昨夏準優勝の光泉カトリックにとってはさらなるステップアップを目指す1年だった。高い知的好奇心から最新テクノロジーを活用。またそれにつられるように選手たちの意識も高まり、選手の底上げに成功。
今年も最速147キロ右腕・森本修都、140キロ右腕・中植樹一郎、滋賀県選抜に選ばれた松田陸とタレントを揃え、古澤和樹監督によると大学など次のステージで続けたい選手は何人かおり、今回の春季大会中止は「痛いですね」と心境を語る。

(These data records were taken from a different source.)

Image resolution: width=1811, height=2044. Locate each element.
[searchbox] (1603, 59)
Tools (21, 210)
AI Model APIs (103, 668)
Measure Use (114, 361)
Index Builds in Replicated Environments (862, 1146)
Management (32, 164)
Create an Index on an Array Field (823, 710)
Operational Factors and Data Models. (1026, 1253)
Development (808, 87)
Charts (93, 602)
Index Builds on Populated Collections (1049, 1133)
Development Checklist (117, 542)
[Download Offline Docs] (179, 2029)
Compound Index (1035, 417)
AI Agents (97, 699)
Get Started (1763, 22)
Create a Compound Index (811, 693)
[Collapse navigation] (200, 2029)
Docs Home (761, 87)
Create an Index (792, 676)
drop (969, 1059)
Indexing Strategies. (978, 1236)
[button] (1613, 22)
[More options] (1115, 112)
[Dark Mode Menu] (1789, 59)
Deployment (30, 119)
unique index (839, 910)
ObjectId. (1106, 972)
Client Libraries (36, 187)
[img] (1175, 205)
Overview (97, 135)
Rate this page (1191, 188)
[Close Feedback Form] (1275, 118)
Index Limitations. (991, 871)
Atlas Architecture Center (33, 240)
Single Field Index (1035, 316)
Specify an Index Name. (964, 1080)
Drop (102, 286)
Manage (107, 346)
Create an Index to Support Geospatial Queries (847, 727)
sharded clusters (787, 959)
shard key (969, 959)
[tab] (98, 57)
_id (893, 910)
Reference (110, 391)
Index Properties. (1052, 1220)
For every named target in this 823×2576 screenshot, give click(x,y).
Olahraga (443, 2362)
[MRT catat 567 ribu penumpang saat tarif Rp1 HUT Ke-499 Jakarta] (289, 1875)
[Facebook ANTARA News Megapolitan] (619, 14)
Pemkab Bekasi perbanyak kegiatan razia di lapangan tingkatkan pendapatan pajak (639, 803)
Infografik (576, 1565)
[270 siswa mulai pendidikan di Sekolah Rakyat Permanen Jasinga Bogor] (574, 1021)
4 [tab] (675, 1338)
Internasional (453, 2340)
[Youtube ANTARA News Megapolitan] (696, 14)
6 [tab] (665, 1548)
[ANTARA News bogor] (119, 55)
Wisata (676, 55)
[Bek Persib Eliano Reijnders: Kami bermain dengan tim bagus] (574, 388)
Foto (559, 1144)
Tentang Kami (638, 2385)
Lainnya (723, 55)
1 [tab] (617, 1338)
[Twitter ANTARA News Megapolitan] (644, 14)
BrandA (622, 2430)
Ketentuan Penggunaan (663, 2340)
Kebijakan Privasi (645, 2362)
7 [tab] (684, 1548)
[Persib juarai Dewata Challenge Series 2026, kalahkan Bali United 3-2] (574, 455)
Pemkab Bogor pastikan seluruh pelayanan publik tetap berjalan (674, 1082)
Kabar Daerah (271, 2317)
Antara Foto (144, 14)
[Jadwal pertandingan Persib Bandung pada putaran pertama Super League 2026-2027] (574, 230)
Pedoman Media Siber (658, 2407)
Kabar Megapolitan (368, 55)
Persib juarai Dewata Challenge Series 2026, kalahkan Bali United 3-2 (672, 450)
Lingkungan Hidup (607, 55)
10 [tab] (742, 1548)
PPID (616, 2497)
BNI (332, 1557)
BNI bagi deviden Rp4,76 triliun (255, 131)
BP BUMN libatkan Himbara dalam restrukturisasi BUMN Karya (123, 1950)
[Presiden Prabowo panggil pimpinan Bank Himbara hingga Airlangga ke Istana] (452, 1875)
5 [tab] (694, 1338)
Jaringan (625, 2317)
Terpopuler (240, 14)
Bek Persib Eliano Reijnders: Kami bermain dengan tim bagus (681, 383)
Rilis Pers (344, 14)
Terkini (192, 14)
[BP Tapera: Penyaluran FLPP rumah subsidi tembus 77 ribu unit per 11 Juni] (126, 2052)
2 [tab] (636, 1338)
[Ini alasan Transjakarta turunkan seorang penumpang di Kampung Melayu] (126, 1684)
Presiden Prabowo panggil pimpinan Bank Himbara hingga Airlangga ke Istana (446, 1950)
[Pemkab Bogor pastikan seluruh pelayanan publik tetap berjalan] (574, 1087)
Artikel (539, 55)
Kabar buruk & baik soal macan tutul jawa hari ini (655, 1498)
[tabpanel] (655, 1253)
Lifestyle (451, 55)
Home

これまで3月にも自粛の期間があったが、選手たちの自主性の高さや練習ができないことで懸念される運動量、生活習慣の乱れを防ぐリスクマネジメントを行った。
「最低限のランニングメニューをトレーナーと相談して連絡しました。あとは栄養、体重が落ちていないか、全体でLINEを通じて確認をしました。やはりどうしても生活習慣の乱れで体調を崩している選手もいまして。生活習慣をしっかりさせるために、早い就寝と夏に向けて練習をきっちり取り組むことをお願いしました」
3月の自粛期間は3週間程度だったが、選手たちは意識高く取り組み、筋力量が増えている選手もいたという。
「普段から教え込むスタイルではなく、選手が必要なことを必要なだけやっているので、1から10まで教えないといけないわけではなかったので、それが良かったんだと思います」
選手たちの意識の高さをたたえた。今回の自粛は夏だけ考えてみれば痛い。しかし高校球児は夏が終われば受験生になる。冒頭で説明したように、上で続けたい選手は古澤監督によると「片手で数えるくらい」と多くはない。だからこそこの期間に勉強をする習慣をつけることを促している。
「3年生に話したのは、受験勉強することです。夏の大会前では受験勉強できる状況ではありません。逆にいえば、今の時期に1か月出来るのは幸せだと思います。コロナが明けたら野球に集中する。いまは受験勉強の練習、準備期間だと捉えています。
これまで勉強をやらなかった選手が引退して、すぐに勉強に集中するのは難しい。やはり自ら勉強する癖をつける。再開できたら野球に集中して取り組んでいきます」
いわゆるメリハリ。練習ができる期間でも、練習ができない期間でもどんな行動が自分たちにとってプラスになるのか。それを常に考えるのが光泉スタイルなのだ。
古澤監督は3年間で今の3年生達の意識が変わっていき能動的に取り組む姿を目の当たりにしてきた。だからこそ夏の開催をしてほしい想いを持っている。
「夏の大会ができないと3年生の集大成にもならないので、子どもたちのために救われる場があってほしいです。甲子園ができれば理想ですが、せめて県大会だけでもやってあげたいです」
現在の状況が収束し、今までの成果を発揮する舞台が用意されることを願いたい。